Problem description:
Your response should match the records line for line.

[Excerpts from a dataset]
[Start of section]
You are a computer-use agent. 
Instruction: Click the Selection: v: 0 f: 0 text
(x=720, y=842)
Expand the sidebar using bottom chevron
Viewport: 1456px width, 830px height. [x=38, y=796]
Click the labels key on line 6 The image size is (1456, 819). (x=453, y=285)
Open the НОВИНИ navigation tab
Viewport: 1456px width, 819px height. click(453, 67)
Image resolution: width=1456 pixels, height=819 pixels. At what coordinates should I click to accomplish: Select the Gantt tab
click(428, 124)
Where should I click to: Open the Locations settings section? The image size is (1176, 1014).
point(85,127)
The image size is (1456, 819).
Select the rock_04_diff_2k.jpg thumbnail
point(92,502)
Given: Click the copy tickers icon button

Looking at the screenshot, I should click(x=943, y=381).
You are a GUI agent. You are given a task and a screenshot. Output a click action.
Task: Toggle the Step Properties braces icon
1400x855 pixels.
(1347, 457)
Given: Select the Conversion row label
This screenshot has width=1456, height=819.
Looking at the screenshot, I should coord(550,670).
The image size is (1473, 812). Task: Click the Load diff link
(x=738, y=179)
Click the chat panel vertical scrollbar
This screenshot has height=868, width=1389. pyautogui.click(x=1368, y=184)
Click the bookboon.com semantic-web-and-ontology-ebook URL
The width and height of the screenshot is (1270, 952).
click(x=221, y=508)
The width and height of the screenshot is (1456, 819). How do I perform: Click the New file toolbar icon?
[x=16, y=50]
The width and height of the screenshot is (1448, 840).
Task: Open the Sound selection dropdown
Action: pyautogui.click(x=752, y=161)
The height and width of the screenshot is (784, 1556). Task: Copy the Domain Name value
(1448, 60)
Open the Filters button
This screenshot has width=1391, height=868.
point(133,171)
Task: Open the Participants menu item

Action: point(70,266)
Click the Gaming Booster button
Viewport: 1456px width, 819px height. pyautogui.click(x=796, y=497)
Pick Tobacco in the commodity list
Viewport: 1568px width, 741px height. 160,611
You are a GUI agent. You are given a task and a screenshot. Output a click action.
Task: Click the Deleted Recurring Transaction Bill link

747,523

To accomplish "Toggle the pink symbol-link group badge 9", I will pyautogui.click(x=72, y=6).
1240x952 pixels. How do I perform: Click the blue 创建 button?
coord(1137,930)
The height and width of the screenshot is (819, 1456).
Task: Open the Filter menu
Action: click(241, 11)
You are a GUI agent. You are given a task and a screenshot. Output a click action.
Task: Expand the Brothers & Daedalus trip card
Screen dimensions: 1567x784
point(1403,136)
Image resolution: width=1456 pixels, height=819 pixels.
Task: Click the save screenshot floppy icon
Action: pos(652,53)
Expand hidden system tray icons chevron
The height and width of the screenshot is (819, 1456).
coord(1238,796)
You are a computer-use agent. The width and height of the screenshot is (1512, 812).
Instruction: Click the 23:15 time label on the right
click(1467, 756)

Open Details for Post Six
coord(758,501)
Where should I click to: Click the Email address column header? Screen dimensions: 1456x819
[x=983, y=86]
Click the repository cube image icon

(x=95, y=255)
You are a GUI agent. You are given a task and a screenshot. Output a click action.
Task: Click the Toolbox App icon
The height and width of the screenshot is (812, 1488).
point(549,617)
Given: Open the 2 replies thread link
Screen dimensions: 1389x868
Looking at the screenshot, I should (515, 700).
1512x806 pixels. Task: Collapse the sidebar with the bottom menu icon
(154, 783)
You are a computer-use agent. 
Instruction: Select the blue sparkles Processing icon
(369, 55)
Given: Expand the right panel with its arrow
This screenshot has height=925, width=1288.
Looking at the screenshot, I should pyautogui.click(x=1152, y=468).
[End of section]
Solution for this exercise:
You are a computer-use agent. 
Instruction: Click the Selection: v: 0 f: 0 text
(x=720, y=842)
Expand the sidebar using bottom chevron
Viewport: 1456px width, 830px height. [x=38, y=796]
Click the labels key on line 6 The image size is (1456, 819). (x=453, y=285)
Open the НОВИНИ navigation tab
Viewport: 1456px width, 819px height. click(453, 67)
Image resolution: width=1456 pixels, height=819 pixels. At what coordinates should I click to accomplish: Select the Gantt tab
click(428, 124)
Where should I click to: Open the Locations settings section? The image size is (1176, 1014).
point(85,127)
The image size is (1456, 819).
Select the rock_04_diff_2k.jpg thumbnail
point(92,502)
Given: Click the copy tickers icon button

Looking at the screenshot, I should click(x=943, y=381).
You are a GUI agent. You are given a task and a screenshot. Output a click action.
Task: Toggle the Step Properties braces icon
1400x855 pixels.
(1347, 457)
Given: Select the Conversion row label
This screenshot has width=1456, height=819.
Looking at the screenshot, I should coord(550,670).
The image size is (1473, 812). Task: Click the Load diff link
(x=738, y=179)
Click the chat panel vertical scrollbar
This screenshot has height=868, width=1389. pyautogui.click(x=1368, y=184)
Click the bookboon.com semantic-web-and-ontology-ebook URL
The width and height of the screenshot is (1270, 952).
click(x=221, y=508)
The width and height of the screenshot is (1456, 819). How do I perform: Click the New file toolbar icon?
[x=16, y=50]
The width and height of the screenshot is (1448, 840).
Task: Open the Sound selection dropdown
Action: pyautogui.click(x=752, y=161)
The height and width of the screenshot is (784, 1556). Task: Copy the Domain Name value
(1448, 60)
Open the Filters button
This screenshot has width=1391, height=868.
point(133,171)
Task: Open the Participants menu item

Action: point(70,266)
Click the Gaming Booster button
Viewport: 1456px width, 819px height. pyautogui.click(x=796, y=497)
Pick Tobacco in the commodity list
Viewport: 1568px width, 741px height. 160,611
You are a GUI agent. You are given a task and a screenshot. Output a click action.
Task: Click the Deleted Recurring Transaction Bill link

747,523

To accomplish "Toggle the pink symbol-link group badge 9", I will pyautogui.click(x=72, y=6).
1240x952 pixels. How do I perform: Click the blue 创建 button?
coord(1137,930)
The height and width of the screenshot is (819, 1456).
Task: Open the Filter menu
Action: click(241, 11)
You are a GUI agent. You are given a task and a screenshot. Output a click action.
Task: Expand the Brothers & Daedalus trip card
Screen dimensions: 1567x784
point(1403,136)
Image resolution: width=1456 pixels, height=819 pixels.
Task: Click the save screenshot floppy icon
Action: pos(652,53)
Expand hidden system tray icons chevron
The height and width of the screenshot is (819, 1456).
coord(1238,796)
You are a computer-use agent. The width and height of the screenshot is (1512, 812).
Instruction: Click the 23:15 time label on the right
click(1467, 756)

Open Details for Post Six
coord(758,501)
Where should I click to: Click the Email address column header? Screen dimensions: 1456x819
[x=983, y=86]
Click the repository cube image icon

(x=95, y=255)
You are a GUI agent. You are given a task and a screenshot. Output a click action.
Task: Click the Toolbox App icon
The height and width of the screenshot is (812, 1488).
point(549,617)
Given: Open the 2 replies thread link
Screen dimensions: 1389x868
Looking at the screenshot, I should (515, 700).
1512x806 pixels. Task: Collapse the sidebar with the bottom menu icon
(154, 783)
You are a computer-use agent. 
Instruction: Select the blue sparkles Processing icon
(369, 55)
Given: Expand the right panel with its arrow
This screenshot has height=925, width=1288.
Looking at the screenshot, I should pyautogui.click(x=1152, y=468).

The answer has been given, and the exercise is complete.